Top of Excerpt provided

Medicaid as a percentage of total state spending is another key indicator. Nationally, the program, which provides health care for the poor, accounts for 21% of all state spending -- and will loom much larger if the Obama health reforms are upheld by the courts and fold in millions of currently uninsured into Medicaid, for which the federal government picks up about half the tab. Already, however, like Pac-Man, the program has ferociously eaten away at state financial resources due tomedical-cost inflation and rising enrollment.

Here, comparisons are difficult, because some states, like California (22%) and Illinois (33%), offer a far more extensive range of services than, say, Texas (8%). The Lone Star state also benefits because some members of its large Hispanic population are reluctant to sign up for government programs due to citizenship issues.

States with large urban underclasses also tend to have higher Medicaid rolls. That has swelled their spending -- New York's by 28%, Pennsylvania's by 28% and, of course, Illinois' (above). Not surprisingly, to curb the rise in Medicaid costs, states like New York are considering moving away from their current fee-for-service payment systems to managed care.

Tax-collection growth is where the rubber meets the road for most states. Many of the stars in this respect are benefiting from rising prices for oil, food and minerals. North Dakota had a 46% jump in first-quarter fiscal 2011 collections, boosted by exploitation of the gas- and oil-rich Bakken shale shelf. Alaska, with its tax take up by 16.7%, likewise benefited from higher oil prices.

Even some Rust Belt states -- Michigan (up 20.9%) and Ohio (up 22%) were helped, in part, by improved manufacturing. But, tax increases were the biggest factor in the improved revenue numbers. Illinois (up 13.7%) raised personal income and corporate levies at the beginning of calendar-year 2011. California, on the other hand, saw a package of emergency tax increases expire at the end of fiscal 2010, and thus realized a paltry 5.7% rise in tax receipts in fiscal 2011's first quarter, and there's little reason to believe that the situation has improved. So the no-longer-so-Golden State could face additional budget shortfalls in the current fiscal year.


Overall, however, tax-supported state debt as a percentage of state gross national product has hardly reached alarming levels. Even states like Connecticut and Hawaii, whose debt exceeds 10% of their gross domestic products, aren't basket cases. Both centralize more functions that local governments do elsewhere, so the figures are a bit deceiving.

Bottom of Excerpt provided
Top of Material shown

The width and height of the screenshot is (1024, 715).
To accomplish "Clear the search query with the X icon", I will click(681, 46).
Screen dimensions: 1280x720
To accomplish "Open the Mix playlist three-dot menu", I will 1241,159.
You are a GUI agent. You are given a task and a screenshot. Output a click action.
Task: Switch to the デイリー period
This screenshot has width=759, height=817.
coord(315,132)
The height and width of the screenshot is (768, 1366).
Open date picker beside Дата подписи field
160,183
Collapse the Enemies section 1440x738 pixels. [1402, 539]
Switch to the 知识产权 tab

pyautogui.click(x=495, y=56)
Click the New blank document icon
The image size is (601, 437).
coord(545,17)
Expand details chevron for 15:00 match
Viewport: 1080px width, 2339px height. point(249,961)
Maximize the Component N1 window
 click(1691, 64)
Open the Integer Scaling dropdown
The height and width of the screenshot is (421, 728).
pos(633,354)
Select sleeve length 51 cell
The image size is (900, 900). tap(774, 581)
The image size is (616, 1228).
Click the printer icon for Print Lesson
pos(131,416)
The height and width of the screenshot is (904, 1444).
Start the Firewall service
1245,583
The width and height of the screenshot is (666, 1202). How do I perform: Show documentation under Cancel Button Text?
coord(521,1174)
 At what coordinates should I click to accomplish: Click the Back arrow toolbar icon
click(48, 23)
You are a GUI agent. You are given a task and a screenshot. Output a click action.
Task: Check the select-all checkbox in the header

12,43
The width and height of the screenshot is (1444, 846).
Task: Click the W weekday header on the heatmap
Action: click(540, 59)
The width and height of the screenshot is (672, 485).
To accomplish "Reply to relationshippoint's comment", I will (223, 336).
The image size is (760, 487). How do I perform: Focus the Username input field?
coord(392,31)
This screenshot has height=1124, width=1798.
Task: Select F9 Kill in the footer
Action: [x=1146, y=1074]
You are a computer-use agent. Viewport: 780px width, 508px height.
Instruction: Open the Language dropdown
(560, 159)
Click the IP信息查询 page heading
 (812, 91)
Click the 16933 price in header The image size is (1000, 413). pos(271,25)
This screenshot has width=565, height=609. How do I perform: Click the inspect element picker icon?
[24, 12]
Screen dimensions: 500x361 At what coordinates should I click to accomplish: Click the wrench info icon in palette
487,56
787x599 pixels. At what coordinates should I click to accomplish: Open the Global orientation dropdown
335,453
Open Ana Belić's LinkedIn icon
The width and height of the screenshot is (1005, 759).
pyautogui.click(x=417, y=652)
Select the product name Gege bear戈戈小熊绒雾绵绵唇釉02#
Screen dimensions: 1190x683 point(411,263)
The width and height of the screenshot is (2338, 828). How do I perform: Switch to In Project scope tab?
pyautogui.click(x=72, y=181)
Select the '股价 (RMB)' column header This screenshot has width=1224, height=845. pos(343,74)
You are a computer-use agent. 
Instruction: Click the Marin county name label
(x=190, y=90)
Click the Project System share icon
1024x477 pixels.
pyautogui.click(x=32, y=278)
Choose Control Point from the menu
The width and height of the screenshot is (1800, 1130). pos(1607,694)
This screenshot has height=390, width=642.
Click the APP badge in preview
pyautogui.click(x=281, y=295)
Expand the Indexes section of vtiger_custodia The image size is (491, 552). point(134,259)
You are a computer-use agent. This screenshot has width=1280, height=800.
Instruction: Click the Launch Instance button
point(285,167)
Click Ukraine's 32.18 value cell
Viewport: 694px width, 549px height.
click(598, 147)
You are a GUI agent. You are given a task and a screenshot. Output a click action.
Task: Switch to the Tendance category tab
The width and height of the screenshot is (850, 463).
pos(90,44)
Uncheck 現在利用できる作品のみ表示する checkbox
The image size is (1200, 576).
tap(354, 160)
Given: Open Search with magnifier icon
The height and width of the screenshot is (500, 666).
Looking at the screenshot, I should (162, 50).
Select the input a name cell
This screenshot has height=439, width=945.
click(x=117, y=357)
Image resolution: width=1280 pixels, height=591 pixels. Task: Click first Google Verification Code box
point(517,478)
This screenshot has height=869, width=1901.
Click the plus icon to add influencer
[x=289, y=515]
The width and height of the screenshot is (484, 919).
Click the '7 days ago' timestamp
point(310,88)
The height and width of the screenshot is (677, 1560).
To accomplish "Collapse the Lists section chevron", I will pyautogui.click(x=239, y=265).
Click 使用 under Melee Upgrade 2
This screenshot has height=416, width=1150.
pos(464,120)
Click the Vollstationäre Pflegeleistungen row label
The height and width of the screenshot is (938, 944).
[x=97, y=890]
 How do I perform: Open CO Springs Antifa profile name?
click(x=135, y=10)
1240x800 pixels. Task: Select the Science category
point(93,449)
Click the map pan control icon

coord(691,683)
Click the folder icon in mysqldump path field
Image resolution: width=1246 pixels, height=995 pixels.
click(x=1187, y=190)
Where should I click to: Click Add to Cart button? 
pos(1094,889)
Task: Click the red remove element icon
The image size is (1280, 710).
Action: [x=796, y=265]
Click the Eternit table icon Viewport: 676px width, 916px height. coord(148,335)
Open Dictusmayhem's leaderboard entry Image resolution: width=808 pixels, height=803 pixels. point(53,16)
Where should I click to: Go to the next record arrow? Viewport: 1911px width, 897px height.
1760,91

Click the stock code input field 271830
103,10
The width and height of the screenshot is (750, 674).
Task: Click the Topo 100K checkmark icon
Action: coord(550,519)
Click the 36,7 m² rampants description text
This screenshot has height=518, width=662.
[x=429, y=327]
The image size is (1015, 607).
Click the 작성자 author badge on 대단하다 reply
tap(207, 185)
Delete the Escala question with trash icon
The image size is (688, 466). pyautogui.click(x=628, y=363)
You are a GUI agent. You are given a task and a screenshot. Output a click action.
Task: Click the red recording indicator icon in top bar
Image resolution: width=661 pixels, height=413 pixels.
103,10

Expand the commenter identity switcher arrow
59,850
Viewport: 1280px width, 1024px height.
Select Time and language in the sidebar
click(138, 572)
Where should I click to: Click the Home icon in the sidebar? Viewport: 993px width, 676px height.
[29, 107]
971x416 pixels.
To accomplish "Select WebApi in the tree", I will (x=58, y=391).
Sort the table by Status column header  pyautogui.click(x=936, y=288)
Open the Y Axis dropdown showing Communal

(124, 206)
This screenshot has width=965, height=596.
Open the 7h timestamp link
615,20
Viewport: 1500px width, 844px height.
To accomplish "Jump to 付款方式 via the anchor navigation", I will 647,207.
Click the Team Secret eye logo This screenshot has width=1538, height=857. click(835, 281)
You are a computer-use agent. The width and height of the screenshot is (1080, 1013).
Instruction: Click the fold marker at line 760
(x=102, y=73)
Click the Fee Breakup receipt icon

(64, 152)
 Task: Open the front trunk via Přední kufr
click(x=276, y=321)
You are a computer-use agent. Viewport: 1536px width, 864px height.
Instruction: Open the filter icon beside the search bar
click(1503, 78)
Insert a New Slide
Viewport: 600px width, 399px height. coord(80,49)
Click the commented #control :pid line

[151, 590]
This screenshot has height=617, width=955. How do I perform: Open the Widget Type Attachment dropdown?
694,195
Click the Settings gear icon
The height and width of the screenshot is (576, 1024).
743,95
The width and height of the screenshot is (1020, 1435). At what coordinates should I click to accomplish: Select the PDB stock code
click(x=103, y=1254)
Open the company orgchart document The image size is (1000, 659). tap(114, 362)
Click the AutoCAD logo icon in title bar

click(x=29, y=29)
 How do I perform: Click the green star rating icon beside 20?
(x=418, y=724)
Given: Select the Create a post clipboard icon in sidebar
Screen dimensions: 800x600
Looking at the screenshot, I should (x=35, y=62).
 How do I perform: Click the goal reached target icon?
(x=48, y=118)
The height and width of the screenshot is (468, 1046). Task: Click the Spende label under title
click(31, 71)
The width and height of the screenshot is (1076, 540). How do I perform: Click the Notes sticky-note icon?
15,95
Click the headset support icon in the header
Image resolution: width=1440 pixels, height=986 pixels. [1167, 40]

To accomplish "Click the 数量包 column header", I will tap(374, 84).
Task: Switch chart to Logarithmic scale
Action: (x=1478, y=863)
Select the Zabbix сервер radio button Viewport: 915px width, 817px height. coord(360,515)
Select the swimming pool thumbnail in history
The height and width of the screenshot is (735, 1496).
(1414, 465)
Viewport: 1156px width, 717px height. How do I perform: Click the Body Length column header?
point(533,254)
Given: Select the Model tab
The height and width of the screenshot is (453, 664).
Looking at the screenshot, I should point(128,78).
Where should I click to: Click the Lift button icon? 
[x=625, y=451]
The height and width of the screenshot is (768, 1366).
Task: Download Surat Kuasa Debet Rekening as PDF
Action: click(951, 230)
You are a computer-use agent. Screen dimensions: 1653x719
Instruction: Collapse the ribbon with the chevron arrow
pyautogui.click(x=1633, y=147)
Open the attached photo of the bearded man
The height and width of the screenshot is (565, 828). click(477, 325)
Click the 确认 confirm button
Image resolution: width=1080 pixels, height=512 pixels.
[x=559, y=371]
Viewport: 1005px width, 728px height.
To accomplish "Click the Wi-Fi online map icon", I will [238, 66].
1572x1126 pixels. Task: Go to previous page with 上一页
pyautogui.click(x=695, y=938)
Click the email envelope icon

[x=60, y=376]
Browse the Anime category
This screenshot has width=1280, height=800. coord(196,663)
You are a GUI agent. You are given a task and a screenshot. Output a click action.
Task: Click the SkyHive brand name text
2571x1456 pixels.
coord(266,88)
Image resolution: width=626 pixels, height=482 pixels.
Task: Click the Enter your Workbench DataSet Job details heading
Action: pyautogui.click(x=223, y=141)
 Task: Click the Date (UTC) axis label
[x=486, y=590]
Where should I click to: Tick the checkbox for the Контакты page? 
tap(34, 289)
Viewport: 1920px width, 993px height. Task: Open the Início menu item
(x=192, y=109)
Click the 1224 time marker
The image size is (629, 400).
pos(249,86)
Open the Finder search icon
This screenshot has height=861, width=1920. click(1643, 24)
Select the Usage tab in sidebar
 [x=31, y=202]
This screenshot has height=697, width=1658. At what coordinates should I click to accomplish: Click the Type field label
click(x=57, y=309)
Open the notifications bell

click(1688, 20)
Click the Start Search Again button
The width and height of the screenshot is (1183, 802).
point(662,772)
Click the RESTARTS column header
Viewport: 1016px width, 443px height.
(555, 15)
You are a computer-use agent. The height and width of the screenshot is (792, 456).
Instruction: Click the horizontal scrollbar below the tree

Bottom of Material shown

#### To do:
A. Copy the excerpt on state finances word for word, from "Medicaid as a" up to and including "to citizenship issues.".
B. Write the next part of the excerpt on state finances, starting after its final sentence.

#### Replies:
A.
Medicaid as a percentage of total state spending is another key indicator. Nationally, the program, which provides health care for the poor, accounts for 21% of all state spending -- and will loom much larger if the Obama health reforms are upheld by the courts and fold in millions of currently uninsured into Medicaid, for which the federal government picks up about half the tab. Already, however, like Pac-Man, the program has ferociously eaten away at state financial resources due tomedical-cost inflation and rising enrollment.

Here, comparisons are difficult, because some states, like California (22%) and Illinois (33%), offer a far more extensive range of services than, say, Texas (8%). The Lone Star state also benefits because some members of its large Hispanic population are reluctant to sign up for government programs due to citizenship issues.

B.
The same doesn't hold true for the chronic underfunding problems of state public-employee pension plans. The public-employee pension funding gap accounts for around $660 billion of the aforementioned $1.26 trillion retiree-benefits shortfall tabulated by Pew. And unlike retiree health care, pension benefits are harder to fix.

Particularly shaky are states like Illinois, with only 51% of its pension obligations funded, and California, with 81%. Their dysfunctional state governments, allied with public-employee unions, are seemingly incapable of making needed reforms. Several times in recent years, Illinois has floated bond issues to make its pension contributions, only to find that it paid more in interest on them than it made on its investments.

The last two factors in our tables are the percentage of mortgages in foreclosure or seriously delinquent -- meaning 90 days in arrears -- as of fiscal 2011's first quarter, and the state's unemployment rate.

Florida, Nevada, Arizona and California still have big mortgage problems, stemming from the faux housing boom of the George W. Bush years. That encouraged local governments to wildly expand, using soaring property-tax revenue, and individuals to spend more, by taking out home-equity loans. When the boom ended, the spending did, too, and joblessness soared. Based on June numbers, the states with the worst jobless rates were Florida (10.6%), and Michigan and South Carolina (both 10.5%).

In sum, our tables should provide some clues for muni-bond investors puzzling out where to invest. But the most important factor isn't listed -- a state's willingness to embrace structural change. In that regard, Illinois and California bring up the rear.